Stored data
= = = = = = =

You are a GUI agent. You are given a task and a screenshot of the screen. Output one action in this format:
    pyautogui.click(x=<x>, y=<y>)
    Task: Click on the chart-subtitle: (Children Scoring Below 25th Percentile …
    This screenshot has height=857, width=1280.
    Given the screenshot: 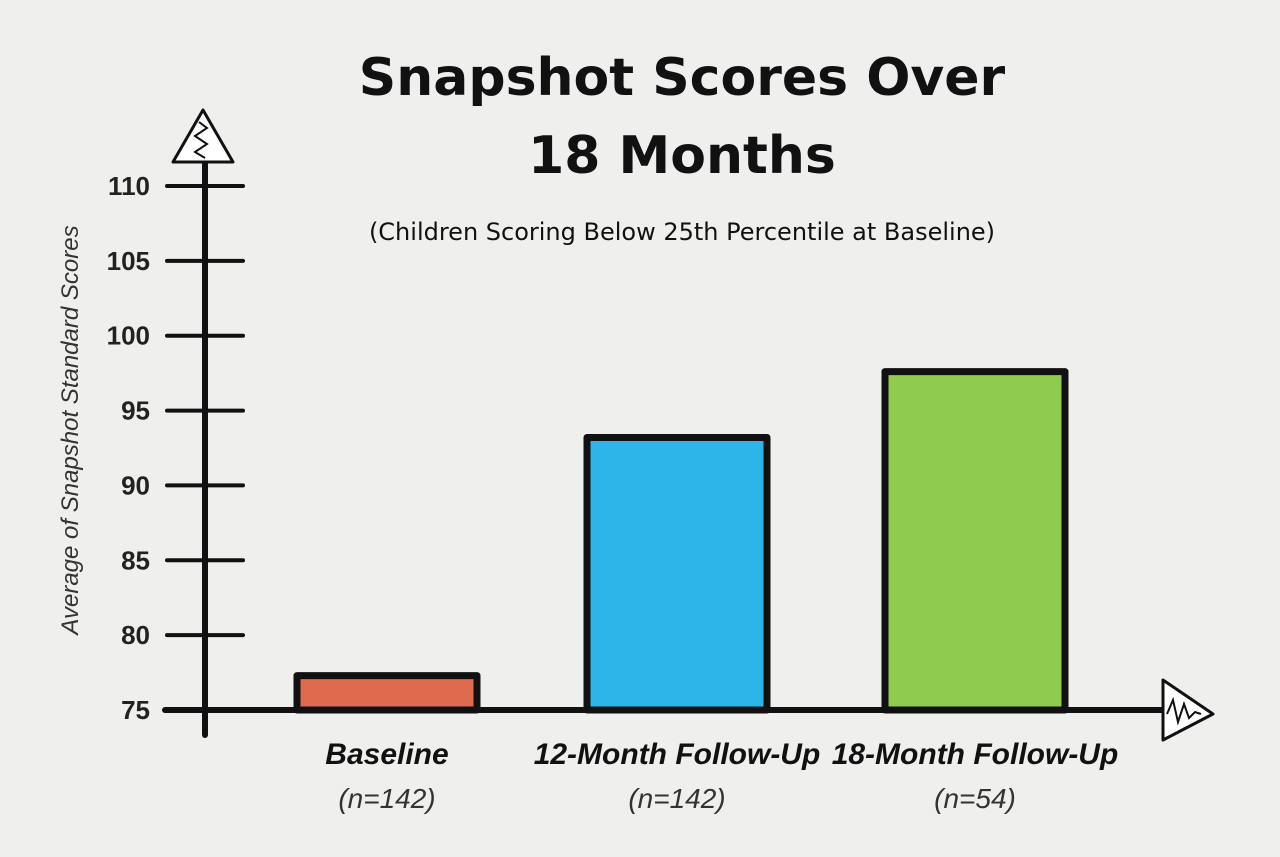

= = = = = = =

Switch each "screenshot" in the data above to "screen image" and keep everything else the same. Leave the pictures out of your answer.

◆ **Exercise response**:
You are a GUI agent. You are given a task and a screen image of the screen. Output one action in this format:
    pyautogui.click(x=<x>, y=<y>)
    Task: Click on the chart-subtitle: (Children Scoring Below 25th Percentile …
    This screen image has height=857, width=1280.
    Given the screen image: 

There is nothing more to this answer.